Unfortunately, this is precisely how we got into trouble in the first place. By adding these bells and whistles, we’re not really improving our depth, we’re simply strengthening an existing line of defence. Whatever tactics that our enemy was planning to use to overcome the wall will still probably work, with a bit of tweaking. Catapults can launch higher, ladders longer, tunnels deeper, etc.

But what if the attacker’s plan didn’t involve the walls at all? Perhaps they’re planning to poison the castle’s water supply or have a spy in the gatehouse.

Real depth comes through designing diverse layers of controls which are effective against multiple attack vectors. A well-crafted phishing email might bypass firewall, Intrusion Detection System, Anti-Virus, access control, security monitoring, awareness training, etc. It might only be a good web filtering policy, that prevents the victim from entering their credentials into a bogus site.

Zen and the Art of CyberDefense

Rather than throwing a shiny new kitchen sink at your perimeter to keep the bad stuff out, think about your defences from the asset outwards. Ask yourself, what do you need to protect and how can it be compromised. There’s a good chance that the enemy is already somewhere within your walls. If not, they will probably be in soon. So, start with good fundamental security hygiene; authentication, privileged access management, access control, segmented networks, vulnerability assessment and patching, standard images, compliance processes, application and third-party security reviews, etc. These controls aren’t usually expensive if you’re doing them right, they just need a bit of discipline and strong governance. Once these building blocks are in place, feel free to add some more exotic tools if they’re warranted, but don’t start eyeing your neighbour’s machicolations, until you’re fundamentally sound. Otherwise, the increases in cost and complexity will eventually come back to bite you.

Finally, even if you are covering the fundamentals and building in diversity, be aware that a defence in depth approach can sometimes mask ineffective controls. It’s common to hear “We’re OK if control A fails because we have control B.” But in this scenario, how confident are you that the second control will hold up? Upstream controls tend to do the bulk of our cyber heavy lifting and therefore downstream controls often don’t have the opportunity to show us what they can or cannot do. For us to know the answer, we’d need to regularly test A and B independently of each other, but this is rarely done.

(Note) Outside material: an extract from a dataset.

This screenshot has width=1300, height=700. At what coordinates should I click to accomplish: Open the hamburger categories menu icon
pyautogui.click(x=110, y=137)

Perhaps some Cyber superstars are diligently doing this today for all their depth layers, but I can’t say I’ve met any of them yet.

Sometimes, Cybersecurity can seem a bit like rocket science, but the truth is that the most sophisticated solution to a problem is usually also the simplest. Continually adding layers of obstacles in front of attackers isn’t sophisticated or simple. After all, we have finite resources to repel an infinite number of attacks. In our world, less needs to be more; doing a few things well is better than trying to do too much. Today, most data breaches still stem from a lack of fundamentally sound security practices, despite the billions of dollars spent every year in the name of defence in depth.